Warum ist das Stillen, besonders ein langes Stillen gut?

Wenn wir auf die Mutter schauen, so regt das Stillen die Hormonproduktion von Oxytocin und Prolaktin an, die zu Gelassenheit und Bindungsfähigkeit anregen. Außerdem ist Stillen praktisch, denn die Muttermilch ist immer verfügbar. Das Stillen fördert die Rückbildung des Uterus und reguliert die Gewichtsabnahme der angefutterten Pfunde, die zwar verzögert einsetzt, aber die Eisenreserven der Mutter schont. Und da man heute alles in Kosten rechnet: Im ersten halben Jahr spart man durch volles Stillen 600 Euro.

Schauen wir auf das Kind, so gibt es nichts Besseres als Stillen, da es die Bindungsfähigkeit erhöht, dem Kind Sicherheit und Geborgenheit gibt und eine emotionale Grundlage für seine geistig-seelischen Gesundheit bildet. Wie kostbar sind diese ersten Monate im Leben eines Kindes und wie viel Zuwendung erfährt es durch den direkten Hautkontakt. Durch das Stillen wird das Kind weder überfüttert noch fehlernährt; mögliche Nahrungsmittelunverträglichkeiten werden deutlich reduziert.
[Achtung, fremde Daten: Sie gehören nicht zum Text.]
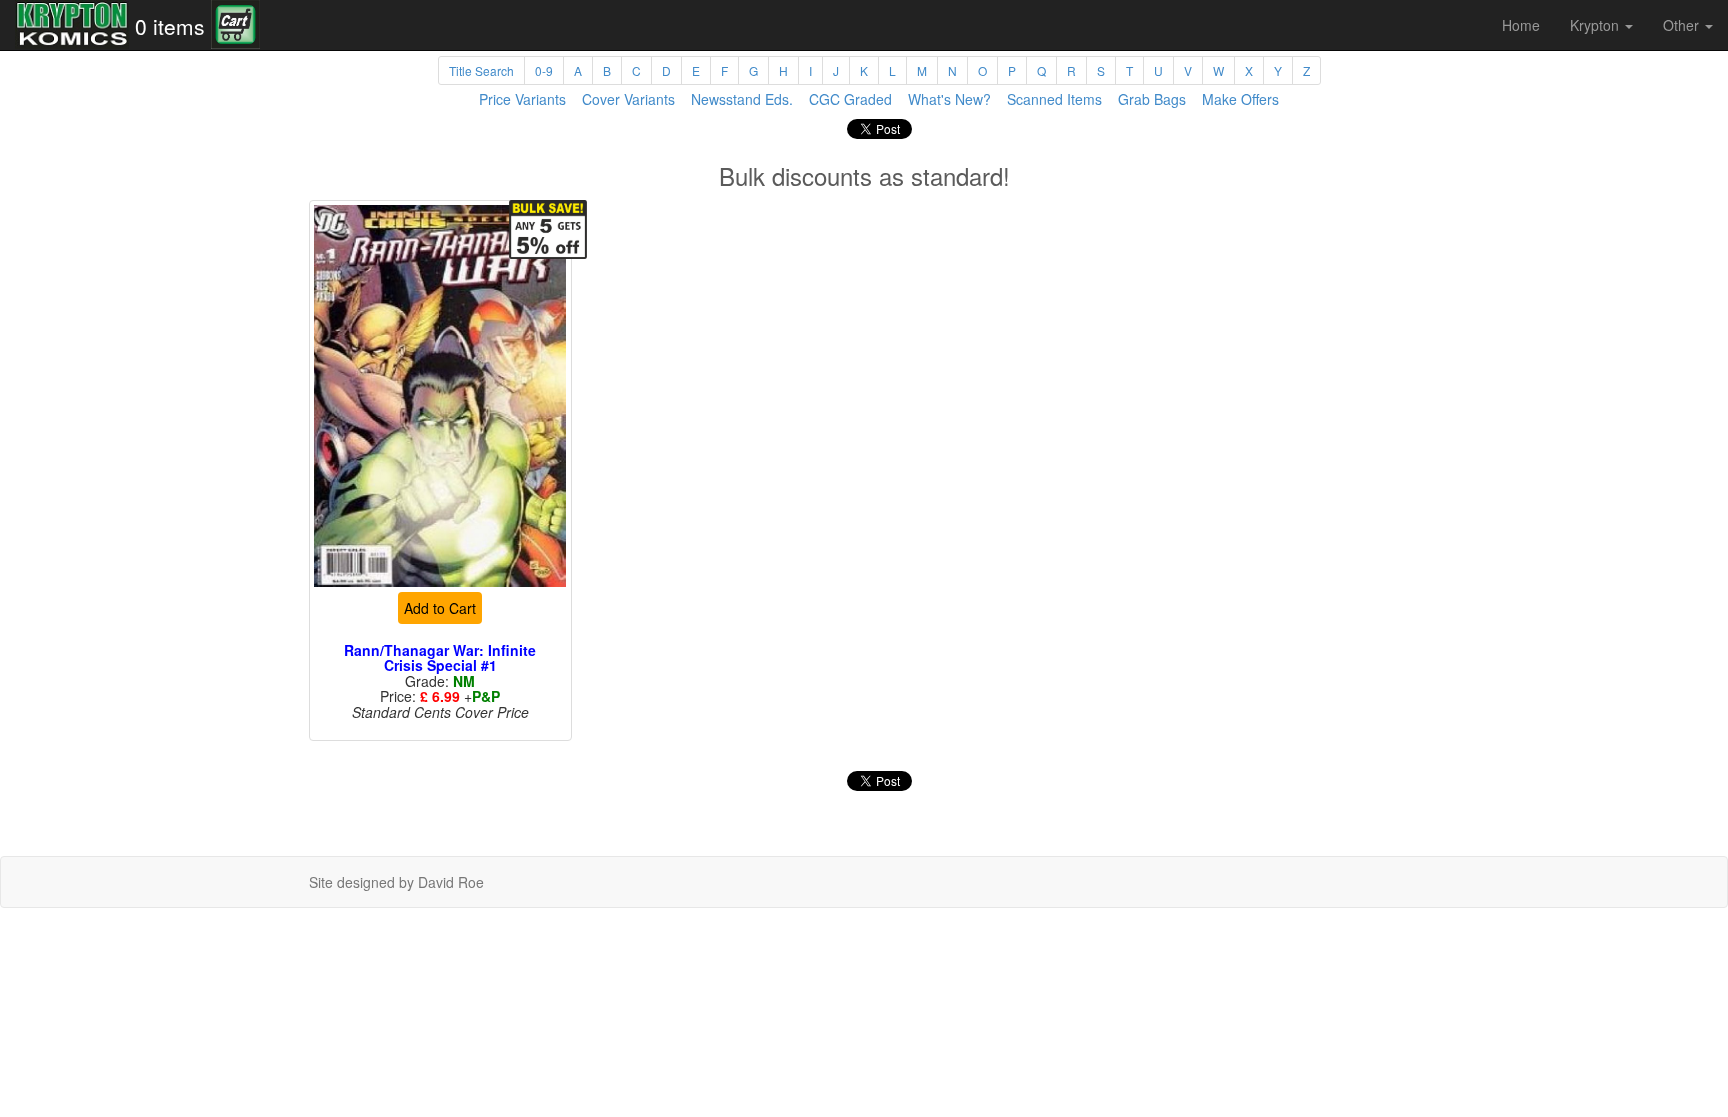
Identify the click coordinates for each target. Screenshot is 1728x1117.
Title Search (481, 70)
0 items (170, 26)
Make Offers (1240, 99)
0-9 (544, 70)
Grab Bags (1152, 99)
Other (1683, 25)
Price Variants (522, 99)
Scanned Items (1054, 99)
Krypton (1596, 25)
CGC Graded (850, 99)
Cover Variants (628, 99)
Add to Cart (440, 608)
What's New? (949, 99)
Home (1521, 25)
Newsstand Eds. (742, 99)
Nicht zuletzt ist das Stillen nachhaltig und umweltbewusst: Stillt eine Mutter, so erzeugt sie keine Herstellung, Lagerung, Transport und Verteilung von Ersatznahrung. Die Ressourcen werden geschont. Stillen reduziert die Kosten im Gesundheitswesen, da gestillte Kinder weniger krank sind.

Stillen bedeutet in der Regel eine sichere Bindung. Bindung bedeutet Sicherheit im Leben.
Eine sicher empfundene Bindung ist ein wichtiger Faktor für die Unterbrechung der Weitergabe von Gewalt.